Exercise requirements
Copy every line of the entries below word for word, leaving out the pictures.

Dataset extract
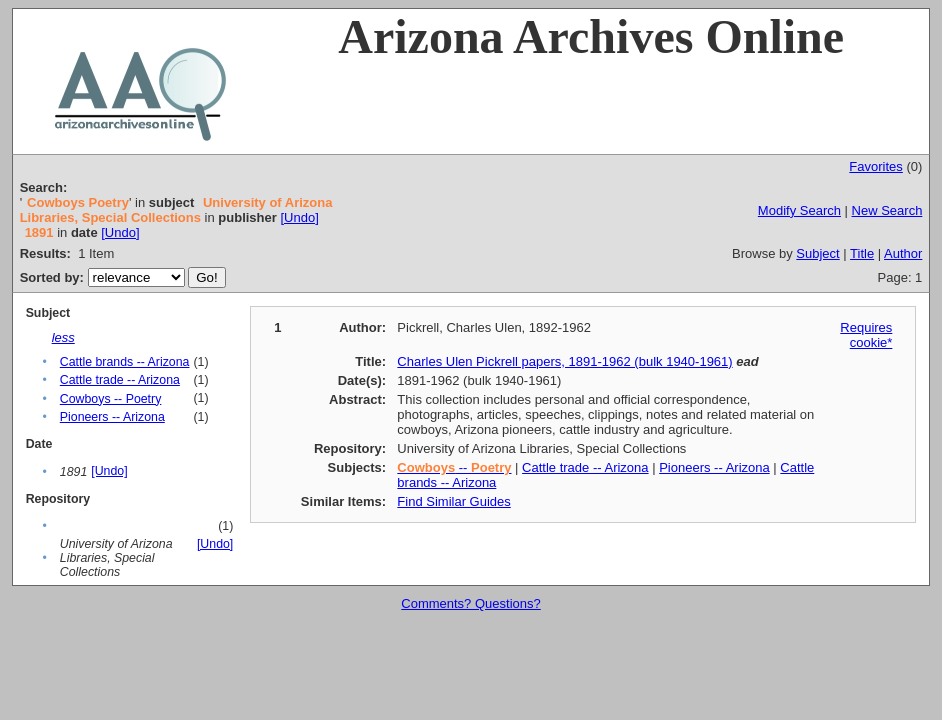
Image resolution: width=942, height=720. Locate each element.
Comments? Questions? (470, 603)
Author (903, 253)
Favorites (875, 166)
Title (862, 253)
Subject (817, 253)
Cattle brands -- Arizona (125, 362)
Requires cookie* (866, 335)
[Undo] (299, 217)
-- (454, 467)
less (63, 337)
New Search (887, 210)
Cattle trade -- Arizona (120, 380)
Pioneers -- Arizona (112, 417)
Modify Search (799, 210)
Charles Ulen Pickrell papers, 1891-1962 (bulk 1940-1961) (564, 361)
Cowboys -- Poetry (111, 399)
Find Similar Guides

Answer for the task
Image resolution: width=942, height=720. Locate each element.
Comments? Questions? (470, 603)
Author (903, 253)
Favorites (875, 166)
Title (862, 253)
Subject (817, 253)
Cattle brands -- Arizona (125, 362)
Requires cookie* (866, 335)
[Undo] (299, 217)
-- (454, 467)
less (63, 337)
New Search (887, 210)
Cattle trade -- Arizona (120, 380)
Pioneers -- Arizona (112, 417)
Modify Search (799, 210)
Charles Ulen Pickrell papers, 1891-1962 (bulk 1940-1961) (564, 361)
Cowboys -- Poetry (111, 399)
Find Similar Guides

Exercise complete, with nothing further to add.